What to work on: Copy out, word for word, the lines of the material below that start at the line containing "What do you see at coordinates (68, 360)" and end at the line containing "The height and width of the screenshot is (1080, 1920). Describe", with both of those lines included.
-- Source records start --
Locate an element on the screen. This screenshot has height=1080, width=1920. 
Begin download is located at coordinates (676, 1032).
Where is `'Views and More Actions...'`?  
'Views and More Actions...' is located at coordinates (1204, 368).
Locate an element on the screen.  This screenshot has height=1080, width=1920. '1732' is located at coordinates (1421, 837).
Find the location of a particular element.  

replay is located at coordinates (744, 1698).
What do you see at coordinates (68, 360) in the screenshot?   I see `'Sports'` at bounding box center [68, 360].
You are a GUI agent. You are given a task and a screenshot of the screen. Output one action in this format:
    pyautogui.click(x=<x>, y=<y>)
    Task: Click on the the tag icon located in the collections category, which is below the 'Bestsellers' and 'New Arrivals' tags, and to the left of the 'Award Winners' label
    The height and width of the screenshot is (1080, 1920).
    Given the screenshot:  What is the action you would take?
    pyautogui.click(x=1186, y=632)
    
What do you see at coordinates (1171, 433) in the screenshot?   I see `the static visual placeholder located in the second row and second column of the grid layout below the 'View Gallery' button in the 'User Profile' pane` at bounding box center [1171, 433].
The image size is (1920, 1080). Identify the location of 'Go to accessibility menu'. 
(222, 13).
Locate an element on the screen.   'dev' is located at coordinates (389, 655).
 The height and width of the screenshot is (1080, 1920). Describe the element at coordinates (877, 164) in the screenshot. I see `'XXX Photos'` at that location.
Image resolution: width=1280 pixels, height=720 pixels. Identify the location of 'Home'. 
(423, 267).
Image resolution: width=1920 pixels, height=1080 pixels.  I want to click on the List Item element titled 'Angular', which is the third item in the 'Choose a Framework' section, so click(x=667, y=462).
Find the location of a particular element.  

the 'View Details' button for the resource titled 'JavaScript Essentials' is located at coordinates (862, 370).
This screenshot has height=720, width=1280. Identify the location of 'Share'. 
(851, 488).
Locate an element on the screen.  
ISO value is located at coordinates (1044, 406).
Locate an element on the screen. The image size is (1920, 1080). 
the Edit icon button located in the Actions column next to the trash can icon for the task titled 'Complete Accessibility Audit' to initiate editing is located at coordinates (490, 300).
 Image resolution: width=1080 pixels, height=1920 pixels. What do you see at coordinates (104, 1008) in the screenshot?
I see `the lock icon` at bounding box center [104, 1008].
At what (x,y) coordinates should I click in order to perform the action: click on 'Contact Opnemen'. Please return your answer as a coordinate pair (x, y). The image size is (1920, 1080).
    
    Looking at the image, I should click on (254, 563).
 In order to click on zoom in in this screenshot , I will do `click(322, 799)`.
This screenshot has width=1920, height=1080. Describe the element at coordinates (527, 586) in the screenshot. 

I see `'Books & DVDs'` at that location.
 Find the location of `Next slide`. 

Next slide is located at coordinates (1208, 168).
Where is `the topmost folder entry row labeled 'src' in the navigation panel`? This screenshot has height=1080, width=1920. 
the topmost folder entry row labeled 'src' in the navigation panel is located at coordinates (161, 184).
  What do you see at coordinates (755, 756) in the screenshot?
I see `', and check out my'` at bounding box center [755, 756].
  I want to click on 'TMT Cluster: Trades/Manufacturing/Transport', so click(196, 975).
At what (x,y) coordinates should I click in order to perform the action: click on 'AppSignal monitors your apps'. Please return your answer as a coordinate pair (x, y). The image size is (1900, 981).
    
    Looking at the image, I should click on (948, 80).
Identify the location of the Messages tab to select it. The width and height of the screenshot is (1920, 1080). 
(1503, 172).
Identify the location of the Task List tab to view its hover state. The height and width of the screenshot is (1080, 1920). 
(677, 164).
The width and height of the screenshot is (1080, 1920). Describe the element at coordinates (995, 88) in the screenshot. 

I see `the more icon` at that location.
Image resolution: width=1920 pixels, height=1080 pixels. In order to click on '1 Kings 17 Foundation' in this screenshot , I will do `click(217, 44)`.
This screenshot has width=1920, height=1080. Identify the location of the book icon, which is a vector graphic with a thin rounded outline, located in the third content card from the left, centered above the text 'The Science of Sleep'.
-- Source records end --
Exercise answer:
What do you see at coordinates (68, 360) in the screenshot?   I see `'Sports'` at bounding box center [68, 360].
You are a GUI agent. You are given a task and a screenshot of the screen. Output one action in this format:
    pyautogui.click(x=<x>, y=<y>)
    Task: Click on the the tag icon located in the collections category, which is below the 'Bestsellers' and 'New Arrivals' tags, and to the left of the 'Award Winners' label
    The height and width of the screenshot is (1080, 1920).
    Given the screenshot:  What is the action you would take?
    pyautogui.click(x=1186, y=632)
    
What do you see at coordinates (1171, 433) in the screenshot?   I see `the static visual placeholder located in the second row and second column of the grid layout below the 'View Gallery' button in the 'User Profile' pane` at bounding box center [1171, 433].
The image size is (1920, 1080). Identify the location of 'Go to accessibility menu'. 
(222, 13).
Locate an element on the screen.   'dev' is located at coordinates (389, 655).
 The height and width of the screenshot is (1080, 1920). Describe the element at coordinates (877, 164) in the screenshot. I see `'XXX Photos'` at that location.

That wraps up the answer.